Enriquillo. Hay historias que no terminan cuando muere quien las protagonizó. Algunas quedan suspendidas en la memoria colectiva; otras, literalmente, permanecen bajo la tierra, esperando que alguien vuelva a preguntar por ellas. En Azua, esa pregunta vuelve a hacerse con fuerza: ¿dónde descansan los restos de Enriquillo, uno de los grandes símbolos de la resistencia indígena en nuestra historia?
En un área conocida como Pueblo Viejo, arqueólogos se preparan para iniciar una nueva excavación que no persigue solo huesos o vestigios materiales. Lo que se busca es reconectar con una parte profunda de nuestro pasado, una que durante siglos fue contada desde la distancia, el silencio o la simplificación.
Enriquillo: más que un nombre en los libros
Para muchos estudiantes, Enriquillo es apenas un nombre que aparece en los textos escolares. Sin embargo, detrás de ese nombre hubo un ser humano que sufrió injusticias, que tomó decisiones difíciles y que se negó a aceptar un destino impuesto. Fue un líder indígena que, en pleno siglo XVI, desafió el poder colonial y defendió la dignidad de su pueblo durante años.
Su historia no es solo la de una rebelión, sino la de una resistencia sostenida, inteligente y profundamente humana. Aun así, el lugar donde terminó su vida sigue siendo un enigma. Esa ausencia física —no saber dónde yace— también habla de cómo hemos tratado nuestra memoria indígena: reconociéndola a medias, recordándola de forma incompleta.
Excavar para comprender, no solo para encontrar
La excavación que se desarrollará en Azua estará a cargo de un equipo especializado, encabezado por la arqueóloga Kathleen Martínez Nazar, junto a profesionales dominicanos y extranjeros. El trabajo se realizará bajo estrictos criterios científicos, pero también con una conciencia clara de que cada fragmento hallado tiene un valor simbólico y cultural.

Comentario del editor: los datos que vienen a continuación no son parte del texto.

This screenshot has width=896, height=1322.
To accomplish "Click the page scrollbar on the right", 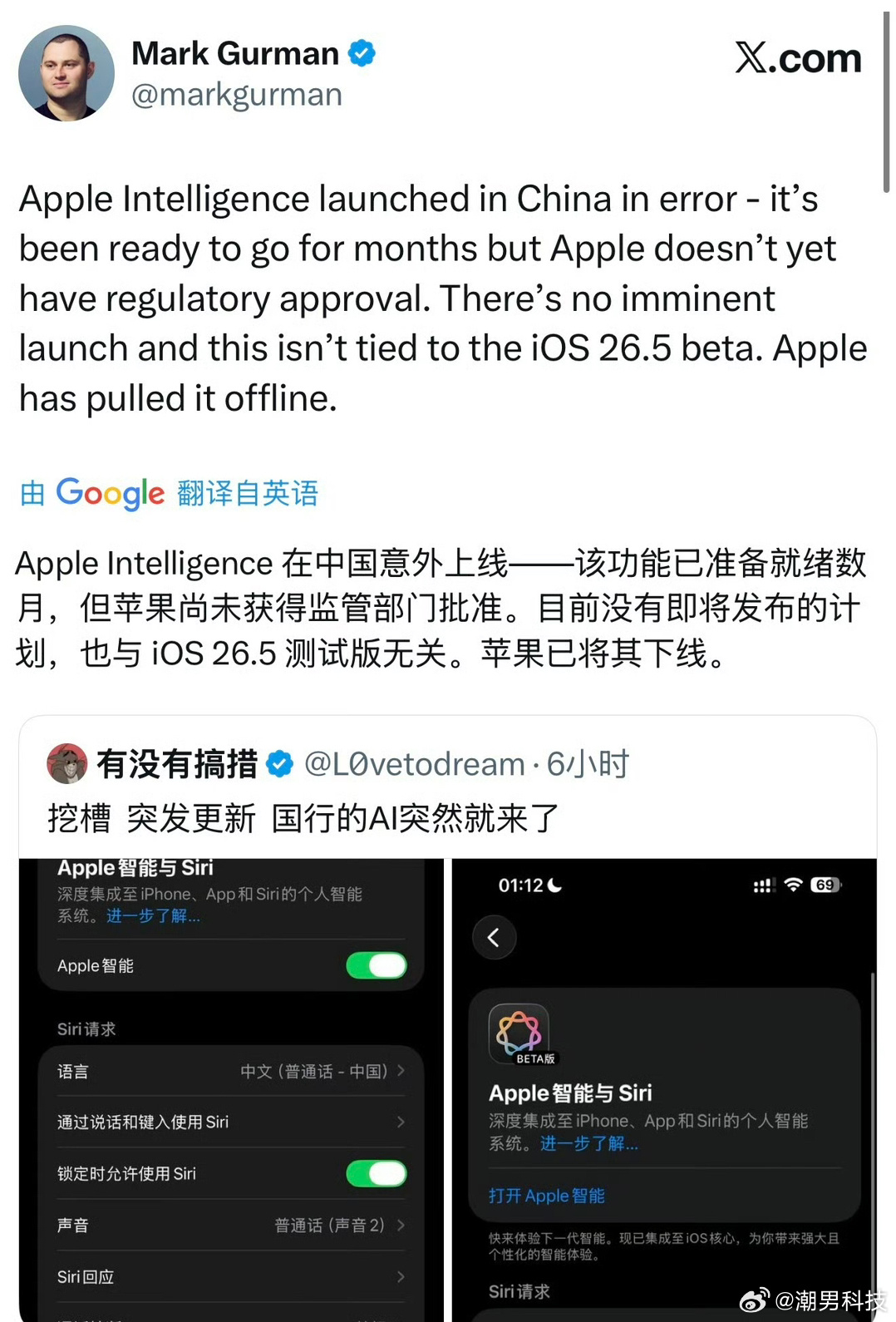I will click(887, 100).
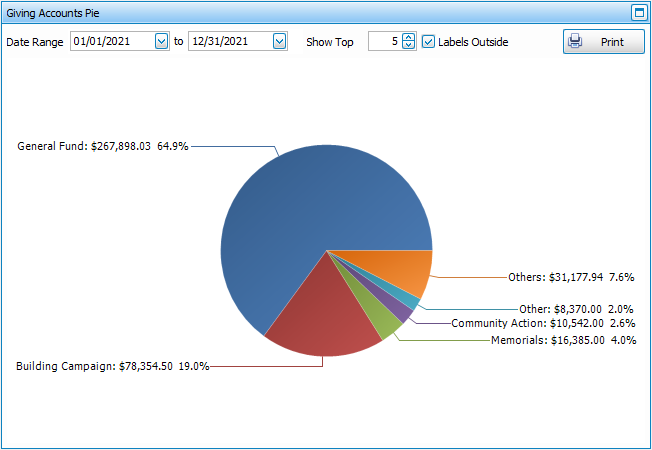Open the end date dropdown calendar
Viewport: 652px width, 450px height.
coord(279,42)
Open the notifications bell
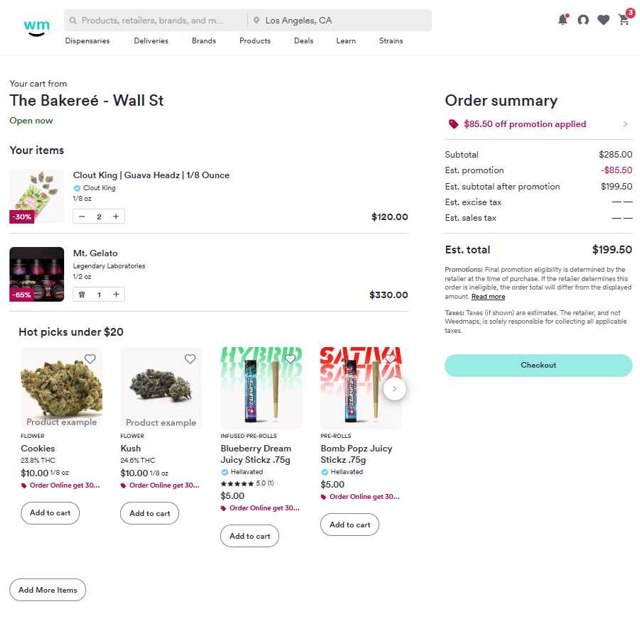The height and width of the screenshot is (631, 640). [x=562, y=20]
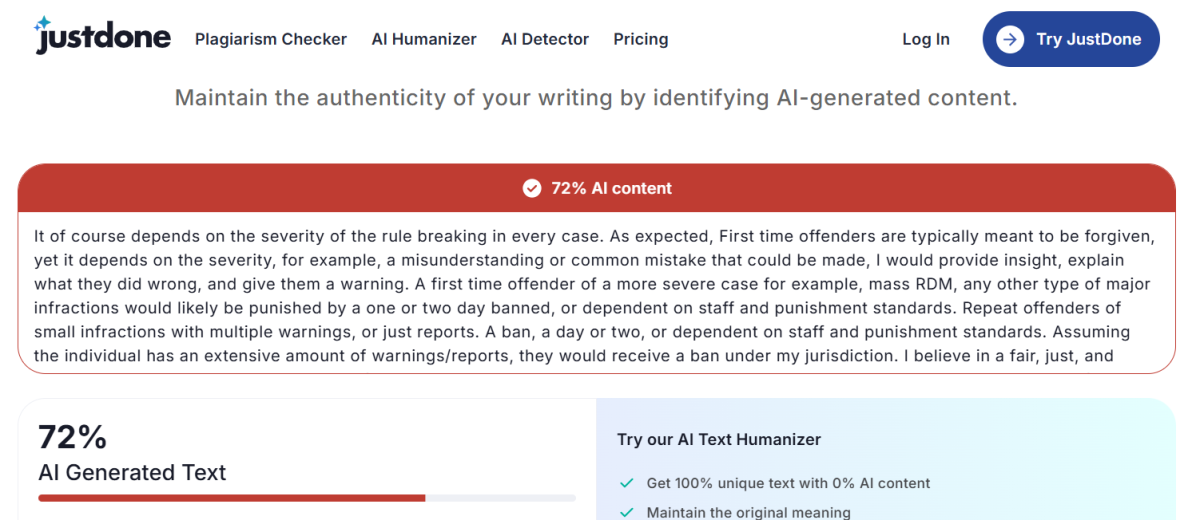Go to AI Humanizer in the navigation
Viewport: 1200px width, 520px height.
click(x=424, y=39)
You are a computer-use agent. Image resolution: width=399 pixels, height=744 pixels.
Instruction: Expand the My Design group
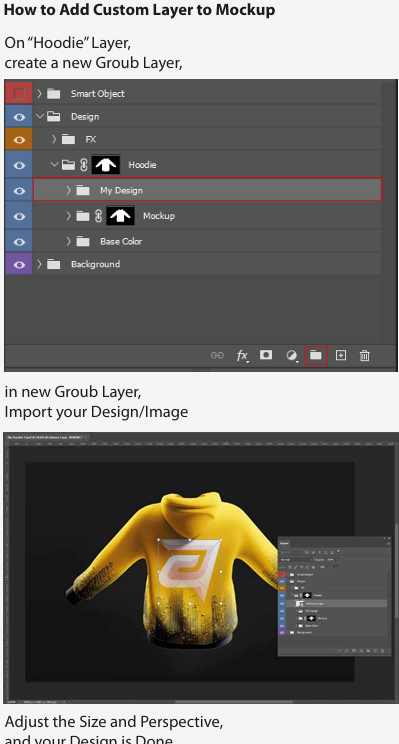pyautogui.click(x=68, y=190)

Porque excavar no es solo remover tierra. Es abrir preguntas. Es aceptar que el pasado todavía tiene cosas que decirnos. Y es, sobre todo, una forma de respeto hacia quienes estuvieron antes y cuya historia fue muchas veces contada por otros.
Una oportunidad para educar desde la memoria
Desde una mirada educativa, esta búsqueda tiene un enorme valor. Permite enseñar la historia no como un relato fijo, sino como un proceso en construcción. Invita a reflexionar sobre quiénes fueron silenciados, por qué algunas historias se contaron más que otras y cómo el conocimiento histórico puede transformarse cuando se investiga con sensibilidad y rigor.
Para docentes y estudiantes, este proceso abre la puerta a conversaciones necesarias sobre identidad, justicia histórica, resistencia y memoria. Nos recuerda que aprender historia también implica aprender a mirar con empatía el pasado y a reconocer las huellas que todavía marcan nuestro presente.
Lo que la tierra aún puede enseñarnos
Tal vez la excavación no logre responder todas las preguntas. Tal vez los restos de Enriquillo sigan siendo esquivos. Pero incluso así, el simple acto de buscar ya tiene un profundo significado: decidir no olvidar, decidir mirar de frente nuestra historia indígena y darle el lugar que merece.
En Azua, la tierra guarda más que restos antiguos. Guarda relatos, luchas y voces que aún pueden enseñarnos a entender mejor quiénes somos. Escucharlas también es parte de educar.